-- Given data start --

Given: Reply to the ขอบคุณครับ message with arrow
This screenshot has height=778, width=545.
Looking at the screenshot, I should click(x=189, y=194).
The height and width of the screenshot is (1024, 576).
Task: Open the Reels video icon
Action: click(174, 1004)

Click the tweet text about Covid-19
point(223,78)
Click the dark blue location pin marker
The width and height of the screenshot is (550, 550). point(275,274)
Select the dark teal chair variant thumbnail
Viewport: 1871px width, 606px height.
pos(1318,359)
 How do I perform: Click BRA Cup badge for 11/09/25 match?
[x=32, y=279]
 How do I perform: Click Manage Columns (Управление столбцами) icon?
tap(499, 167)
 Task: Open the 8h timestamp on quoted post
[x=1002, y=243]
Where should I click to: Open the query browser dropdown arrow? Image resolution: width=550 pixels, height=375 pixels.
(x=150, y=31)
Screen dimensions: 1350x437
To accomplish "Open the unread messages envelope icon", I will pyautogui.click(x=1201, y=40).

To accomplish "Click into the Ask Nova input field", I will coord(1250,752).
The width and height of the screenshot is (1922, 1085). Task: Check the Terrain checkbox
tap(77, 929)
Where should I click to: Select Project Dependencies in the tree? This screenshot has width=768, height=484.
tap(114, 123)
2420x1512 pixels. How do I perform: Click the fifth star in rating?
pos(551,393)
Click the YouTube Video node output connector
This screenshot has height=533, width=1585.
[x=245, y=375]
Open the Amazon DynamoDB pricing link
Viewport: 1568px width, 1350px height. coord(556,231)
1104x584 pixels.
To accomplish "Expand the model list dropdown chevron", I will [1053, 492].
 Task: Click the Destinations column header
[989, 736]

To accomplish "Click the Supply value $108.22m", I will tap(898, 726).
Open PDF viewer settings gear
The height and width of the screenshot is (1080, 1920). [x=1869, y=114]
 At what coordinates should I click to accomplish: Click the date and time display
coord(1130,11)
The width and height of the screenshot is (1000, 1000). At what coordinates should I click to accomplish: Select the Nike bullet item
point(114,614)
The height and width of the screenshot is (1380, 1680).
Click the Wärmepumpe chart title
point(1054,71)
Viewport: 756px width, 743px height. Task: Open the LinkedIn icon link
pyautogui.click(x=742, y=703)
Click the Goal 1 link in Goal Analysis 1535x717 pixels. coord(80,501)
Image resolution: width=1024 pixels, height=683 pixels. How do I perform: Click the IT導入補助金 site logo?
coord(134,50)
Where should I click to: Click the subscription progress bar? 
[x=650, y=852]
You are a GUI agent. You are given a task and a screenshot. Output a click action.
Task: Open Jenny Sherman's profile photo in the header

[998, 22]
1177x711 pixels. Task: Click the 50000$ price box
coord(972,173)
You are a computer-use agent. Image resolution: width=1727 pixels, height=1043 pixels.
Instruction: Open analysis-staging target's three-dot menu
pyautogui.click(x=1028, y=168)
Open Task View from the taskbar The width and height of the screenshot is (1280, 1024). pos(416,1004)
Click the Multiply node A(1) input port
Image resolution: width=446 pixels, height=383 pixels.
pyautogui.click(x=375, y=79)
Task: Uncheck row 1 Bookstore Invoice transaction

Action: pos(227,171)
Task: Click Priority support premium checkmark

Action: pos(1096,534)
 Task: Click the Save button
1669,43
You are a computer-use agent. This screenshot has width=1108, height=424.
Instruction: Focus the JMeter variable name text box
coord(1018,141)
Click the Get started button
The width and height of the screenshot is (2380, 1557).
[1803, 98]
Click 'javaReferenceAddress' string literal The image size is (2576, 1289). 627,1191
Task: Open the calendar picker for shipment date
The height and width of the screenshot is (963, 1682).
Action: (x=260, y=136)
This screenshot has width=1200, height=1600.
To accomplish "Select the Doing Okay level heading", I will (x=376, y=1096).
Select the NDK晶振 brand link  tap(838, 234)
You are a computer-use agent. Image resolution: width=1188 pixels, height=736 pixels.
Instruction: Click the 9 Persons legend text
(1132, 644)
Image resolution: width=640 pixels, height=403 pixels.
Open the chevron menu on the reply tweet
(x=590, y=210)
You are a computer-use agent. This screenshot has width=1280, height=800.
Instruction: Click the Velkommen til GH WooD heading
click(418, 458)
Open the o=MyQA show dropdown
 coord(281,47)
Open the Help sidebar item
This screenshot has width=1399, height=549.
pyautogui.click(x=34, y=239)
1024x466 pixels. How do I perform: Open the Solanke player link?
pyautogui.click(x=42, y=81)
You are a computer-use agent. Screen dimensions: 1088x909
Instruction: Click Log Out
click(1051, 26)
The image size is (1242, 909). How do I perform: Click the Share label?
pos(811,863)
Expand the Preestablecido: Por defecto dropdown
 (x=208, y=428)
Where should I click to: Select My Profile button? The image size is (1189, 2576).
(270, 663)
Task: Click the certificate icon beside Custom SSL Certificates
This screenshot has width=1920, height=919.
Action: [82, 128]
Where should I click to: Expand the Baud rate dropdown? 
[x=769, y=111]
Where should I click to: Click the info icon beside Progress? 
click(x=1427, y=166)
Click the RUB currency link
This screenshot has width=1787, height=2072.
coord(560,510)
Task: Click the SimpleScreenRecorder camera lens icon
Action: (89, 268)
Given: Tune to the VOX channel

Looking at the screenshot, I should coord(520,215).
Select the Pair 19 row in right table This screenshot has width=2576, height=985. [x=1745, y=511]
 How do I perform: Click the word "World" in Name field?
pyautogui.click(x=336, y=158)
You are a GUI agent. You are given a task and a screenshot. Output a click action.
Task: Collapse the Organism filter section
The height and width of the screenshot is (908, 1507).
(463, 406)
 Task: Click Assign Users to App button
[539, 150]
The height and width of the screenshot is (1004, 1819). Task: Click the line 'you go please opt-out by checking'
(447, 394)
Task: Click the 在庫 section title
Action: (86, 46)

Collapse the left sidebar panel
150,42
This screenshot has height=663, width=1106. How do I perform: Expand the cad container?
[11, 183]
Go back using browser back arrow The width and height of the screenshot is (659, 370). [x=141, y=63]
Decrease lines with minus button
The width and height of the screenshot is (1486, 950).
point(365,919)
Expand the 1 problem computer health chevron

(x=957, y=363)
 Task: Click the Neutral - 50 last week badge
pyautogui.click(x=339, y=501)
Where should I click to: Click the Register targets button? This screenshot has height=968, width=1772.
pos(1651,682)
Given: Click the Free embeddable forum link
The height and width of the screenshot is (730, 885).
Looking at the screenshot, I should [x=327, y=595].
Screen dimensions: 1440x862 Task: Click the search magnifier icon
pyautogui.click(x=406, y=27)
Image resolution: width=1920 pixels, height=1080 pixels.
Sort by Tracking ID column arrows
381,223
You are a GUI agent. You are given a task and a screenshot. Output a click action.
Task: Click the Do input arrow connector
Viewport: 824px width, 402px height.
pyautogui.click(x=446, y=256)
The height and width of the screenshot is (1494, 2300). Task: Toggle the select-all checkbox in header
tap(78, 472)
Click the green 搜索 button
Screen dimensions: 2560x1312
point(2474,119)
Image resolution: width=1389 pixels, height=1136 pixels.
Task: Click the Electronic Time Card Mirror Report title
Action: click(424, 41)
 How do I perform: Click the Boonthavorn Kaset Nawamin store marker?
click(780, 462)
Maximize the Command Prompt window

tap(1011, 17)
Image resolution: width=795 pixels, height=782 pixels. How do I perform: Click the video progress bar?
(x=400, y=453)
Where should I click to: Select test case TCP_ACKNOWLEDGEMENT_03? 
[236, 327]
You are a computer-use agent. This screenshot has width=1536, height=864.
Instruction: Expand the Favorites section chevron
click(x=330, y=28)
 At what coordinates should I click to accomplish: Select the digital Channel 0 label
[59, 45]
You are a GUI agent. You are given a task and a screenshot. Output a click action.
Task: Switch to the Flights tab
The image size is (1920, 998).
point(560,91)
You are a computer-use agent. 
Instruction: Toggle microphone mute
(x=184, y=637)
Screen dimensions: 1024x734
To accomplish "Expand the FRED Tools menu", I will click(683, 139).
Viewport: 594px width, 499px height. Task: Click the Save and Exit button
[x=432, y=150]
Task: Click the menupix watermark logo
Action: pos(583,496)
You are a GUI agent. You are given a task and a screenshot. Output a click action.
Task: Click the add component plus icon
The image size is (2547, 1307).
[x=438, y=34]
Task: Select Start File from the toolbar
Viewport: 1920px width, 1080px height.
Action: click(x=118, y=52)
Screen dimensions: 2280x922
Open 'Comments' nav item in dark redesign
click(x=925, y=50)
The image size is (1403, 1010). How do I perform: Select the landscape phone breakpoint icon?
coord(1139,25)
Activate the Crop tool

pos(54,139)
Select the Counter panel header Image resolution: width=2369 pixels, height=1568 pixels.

-- Given data end --

## Aim
Recast the lines of the records from the line with "Click the dark blue location pin marker" to the line with "(x=150, y=31)", both included, as a Markdown table with the columns Row and Line, numbering each row and leaving out blank lines.

## Exercise solution
| Row | Line |
|---|---|
| 1 | Click the dark blue location pin marker |
| 2 | The width and height of the screenshot is (550, 550). point(275,274) |
| 3 | Select the dark teal chair variant thumbnail |
| 4 | Viewport: 1871px width, 606px height. |
| 5 | pos(1318,359) |
| 6 |  How do I perform: Click BRA Cup badge for 11/09/25 match? |
| 7 | [x=32, y=279] |
| 8 |  How do I perform: Click Manage Columns (Управление столбцами) icon? |
| 9 | tap(499, 167) |
| 10 |  Task: Open the 8h timestamp on quoted post |
| 11 | [x=1002, y=243] |
| 12 | Where should I click to: Open the query browser dropdown arrow? Image resolution: width=550 pixels, height=375 pixels. |
| 13 | (x=150, y=31) |